The first Sunday, we both missed. The second Sunday, she misses church but joins me for breakfast at Denny’s. She tells me that she misses me. While we wait for a table, she is messaged by her girlfriend, who sends her pictures forwarded to her by her ex.
My wife does not like large dogs, and her girlfriend has a 1 or 2 year old boxer, who she left, along with money for food, with her Ex. They claimed that their apartment was too small for a dog. The Ex did not feed the dog, and left her to starve outside. My wife springs over to the Ex’s and collects the dog. I tell her that I might be willing to talk to my brother and his girlfriend about bringing the dog over to our house temporarily. She and her girlfriend bring the dog to our house. My wife stops by only twice more to deliver food for the dog. 
I plan on keeping the dog.
Now I am the one ignoring her sparsely sent texts and Facebook messages. I am the one dodging her calls, which she is making more frequently.

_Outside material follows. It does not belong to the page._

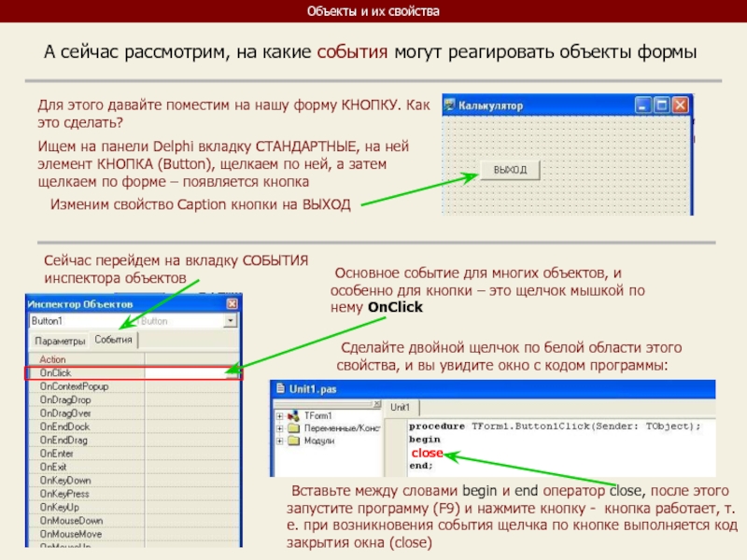The height and width of the screenshot is (560, 747).
Task: Maximize the Калькулятор form window
Action: tap(661, 105)
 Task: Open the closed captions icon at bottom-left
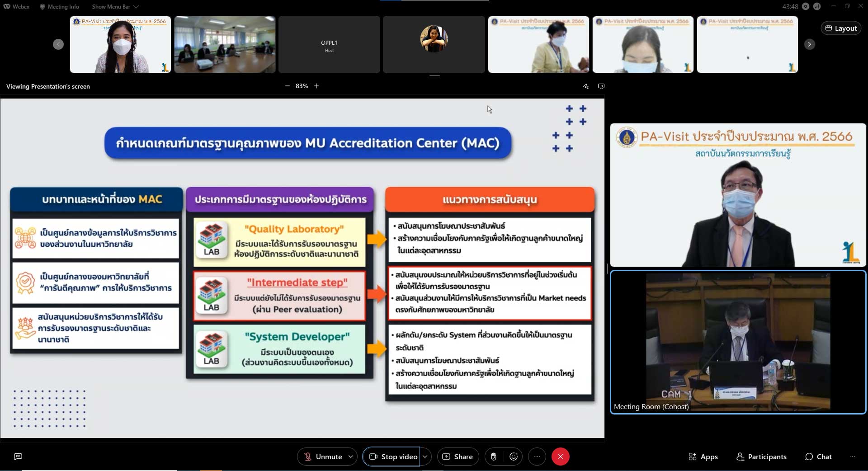(x=18, y=457)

I am struggling to keep it together. 


Now, neither she nor I had it easy growing up. We come from very different families, even different regions of the country. 
I am not a perfect man, despite her and her friends' insistence otherwise. I have been extremely clingy. I hardly ever want to attend family/school/friend functions without her at my side. I have surrendered several things I enjoy (really just pets and outdoorsy activities) for her. I also had an unfortunate habit of guilting her about this affair unintentionally for years.

She was repeatedly raped and molested when she was 8 by her Mother's boyfriend. When she told her mother, her mother forced her to endure it, because her mother was not able to support her and her siblings without his financial support.
Her, Her mother, the man, "Mr. Patrick" and I are the only people who know about this to this day.
It left a mark on her, made her a little messed up with regards to sexuality, but she remains a woman who has strong convictions for helping and giving. She is a slave to her lusts, however. I do not believe her to be a lesbian, in fact I believe her to simply be enjoying the sex with this woman, and the kinship they seem to feel for one another currently. I know that it may be a few months or a year, but her relationship with this woman will fall through.

That all being said, I have leverage. Her employer would fire her, and quickly, if they discovered her behavior. Her family would be disappointed in her for the affairs, but would disown her for carrying out a homosexual affair. Our state law affords no legal separation, but it does gives me ownership of the house in the event of a divorce due to her infidelities.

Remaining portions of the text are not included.